» WHAT IS NEEDED
Work out how many lines of the listing below mention the word "computer", and give only that figure.

» DATA RECORDS
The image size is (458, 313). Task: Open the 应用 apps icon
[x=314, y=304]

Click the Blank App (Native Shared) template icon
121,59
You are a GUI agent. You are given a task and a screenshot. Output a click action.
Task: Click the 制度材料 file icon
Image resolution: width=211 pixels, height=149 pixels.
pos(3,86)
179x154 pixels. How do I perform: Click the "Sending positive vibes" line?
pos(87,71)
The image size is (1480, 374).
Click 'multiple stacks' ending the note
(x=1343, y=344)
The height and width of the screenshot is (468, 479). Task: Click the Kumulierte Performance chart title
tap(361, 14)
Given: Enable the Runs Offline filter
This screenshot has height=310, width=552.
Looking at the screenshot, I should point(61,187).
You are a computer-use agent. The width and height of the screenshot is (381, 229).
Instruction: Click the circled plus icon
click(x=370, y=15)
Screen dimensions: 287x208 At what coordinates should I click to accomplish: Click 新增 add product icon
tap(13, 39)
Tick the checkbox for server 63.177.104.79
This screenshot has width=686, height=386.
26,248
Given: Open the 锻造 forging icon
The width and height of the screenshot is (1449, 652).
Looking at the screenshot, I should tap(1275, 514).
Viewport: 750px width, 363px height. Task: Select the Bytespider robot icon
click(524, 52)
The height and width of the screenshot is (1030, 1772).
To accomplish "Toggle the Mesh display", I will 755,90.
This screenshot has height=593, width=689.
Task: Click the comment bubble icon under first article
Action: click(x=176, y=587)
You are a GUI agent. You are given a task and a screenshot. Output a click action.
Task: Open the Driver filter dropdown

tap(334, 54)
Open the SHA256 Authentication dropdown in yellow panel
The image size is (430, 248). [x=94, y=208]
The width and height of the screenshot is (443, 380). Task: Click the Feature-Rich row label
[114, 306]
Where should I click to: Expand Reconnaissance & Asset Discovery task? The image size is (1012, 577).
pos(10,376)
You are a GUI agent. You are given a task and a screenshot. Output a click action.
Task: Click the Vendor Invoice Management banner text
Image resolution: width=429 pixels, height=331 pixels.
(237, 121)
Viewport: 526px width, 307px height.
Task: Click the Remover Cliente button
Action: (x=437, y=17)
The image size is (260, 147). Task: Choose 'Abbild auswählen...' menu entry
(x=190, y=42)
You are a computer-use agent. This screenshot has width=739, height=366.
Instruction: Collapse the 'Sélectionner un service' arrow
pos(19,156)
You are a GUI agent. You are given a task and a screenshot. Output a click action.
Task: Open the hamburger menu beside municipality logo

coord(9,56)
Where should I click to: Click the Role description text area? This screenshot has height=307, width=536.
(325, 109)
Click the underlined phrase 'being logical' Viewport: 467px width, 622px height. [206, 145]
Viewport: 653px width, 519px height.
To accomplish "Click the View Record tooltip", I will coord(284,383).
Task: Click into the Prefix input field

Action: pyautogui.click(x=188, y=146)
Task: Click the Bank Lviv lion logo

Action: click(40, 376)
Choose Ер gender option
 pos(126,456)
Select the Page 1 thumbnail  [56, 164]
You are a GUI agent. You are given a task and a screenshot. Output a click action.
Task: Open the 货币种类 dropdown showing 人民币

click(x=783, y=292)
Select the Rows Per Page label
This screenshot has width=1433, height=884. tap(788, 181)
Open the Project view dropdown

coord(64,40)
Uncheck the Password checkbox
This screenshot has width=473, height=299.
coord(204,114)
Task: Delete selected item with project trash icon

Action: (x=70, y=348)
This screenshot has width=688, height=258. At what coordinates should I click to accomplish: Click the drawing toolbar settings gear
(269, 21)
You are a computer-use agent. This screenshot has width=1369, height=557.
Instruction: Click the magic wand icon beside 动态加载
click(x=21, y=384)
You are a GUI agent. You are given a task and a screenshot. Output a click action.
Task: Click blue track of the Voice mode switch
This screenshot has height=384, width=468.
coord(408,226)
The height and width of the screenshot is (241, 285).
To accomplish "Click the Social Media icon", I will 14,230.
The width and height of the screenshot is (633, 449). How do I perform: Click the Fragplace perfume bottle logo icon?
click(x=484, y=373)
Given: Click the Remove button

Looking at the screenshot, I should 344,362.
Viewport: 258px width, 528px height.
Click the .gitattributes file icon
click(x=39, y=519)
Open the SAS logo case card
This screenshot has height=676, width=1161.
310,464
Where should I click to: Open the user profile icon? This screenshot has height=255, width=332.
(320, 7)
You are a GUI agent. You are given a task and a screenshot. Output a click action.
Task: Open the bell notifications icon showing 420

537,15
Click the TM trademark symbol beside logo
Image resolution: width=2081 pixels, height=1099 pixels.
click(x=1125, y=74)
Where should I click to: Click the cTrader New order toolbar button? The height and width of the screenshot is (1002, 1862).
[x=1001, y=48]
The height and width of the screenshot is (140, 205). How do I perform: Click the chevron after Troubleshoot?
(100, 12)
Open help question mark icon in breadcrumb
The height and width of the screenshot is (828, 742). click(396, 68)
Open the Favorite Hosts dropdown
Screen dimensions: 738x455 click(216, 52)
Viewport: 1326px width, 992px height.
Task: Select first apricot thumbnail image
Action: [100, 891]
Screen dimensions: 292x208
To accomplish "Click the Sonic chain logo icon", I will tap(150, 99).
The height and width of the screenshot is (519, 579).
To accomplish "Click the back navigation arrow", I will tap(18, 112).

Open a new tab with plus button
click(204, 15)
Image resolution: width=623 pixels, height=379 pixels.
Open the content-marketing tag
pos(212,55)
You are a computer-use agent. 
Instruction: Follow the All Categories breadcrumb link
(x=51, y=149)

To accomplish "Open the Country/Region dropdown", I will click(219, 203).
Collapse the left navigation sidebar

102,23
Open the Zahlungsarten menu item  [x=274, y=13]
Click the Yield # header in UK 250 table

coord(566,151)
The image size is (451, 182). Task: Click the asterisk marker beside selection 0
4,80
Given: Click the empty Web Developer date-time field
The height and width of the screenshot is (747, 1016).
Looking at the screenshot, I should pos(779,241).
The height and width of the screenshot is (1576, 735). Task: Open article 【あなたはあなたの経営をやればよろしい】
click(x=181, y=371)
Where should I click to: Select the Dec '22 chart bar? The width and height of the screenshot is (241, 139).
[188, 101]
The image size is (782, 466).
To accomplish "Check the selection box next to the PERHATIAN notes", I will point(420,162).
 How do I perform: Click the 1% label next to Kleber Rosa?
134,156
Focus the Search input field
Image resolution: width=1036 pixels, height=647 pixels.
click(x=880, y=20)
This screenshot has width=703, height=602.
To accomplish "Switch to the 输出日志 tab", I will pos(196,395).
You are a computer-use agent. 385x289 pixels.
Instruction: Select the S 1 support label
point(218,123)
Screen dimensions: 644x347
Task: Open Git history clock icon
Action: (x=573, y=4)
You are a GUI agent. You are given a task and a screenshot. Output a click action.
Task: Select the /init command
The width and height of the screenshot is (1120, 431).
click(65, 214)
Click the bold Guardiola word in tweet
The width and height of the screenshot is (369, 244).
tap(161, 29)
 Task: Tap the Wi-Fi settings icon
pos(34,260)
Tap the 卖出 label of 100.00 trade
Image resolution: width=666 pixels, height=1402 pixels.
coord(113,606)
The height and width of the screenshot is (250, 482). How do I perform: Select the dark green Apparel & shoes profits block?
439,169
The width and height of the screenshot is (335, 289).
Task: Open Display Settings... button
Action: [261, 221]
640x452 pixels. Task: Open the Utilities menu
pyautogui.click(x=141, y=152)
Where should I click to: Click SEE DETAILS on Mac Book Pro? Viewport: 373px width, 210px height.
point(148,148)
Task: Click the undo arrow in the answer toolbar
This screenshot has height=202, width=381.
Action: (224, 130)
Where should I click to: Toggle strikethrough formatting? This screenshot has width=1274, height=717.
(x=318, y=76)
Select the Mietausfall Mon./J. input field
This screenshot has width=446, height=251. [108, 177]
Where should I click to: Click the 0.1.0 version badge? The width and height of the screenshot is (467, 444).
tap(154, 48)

» EXERCISE RESPONSE
5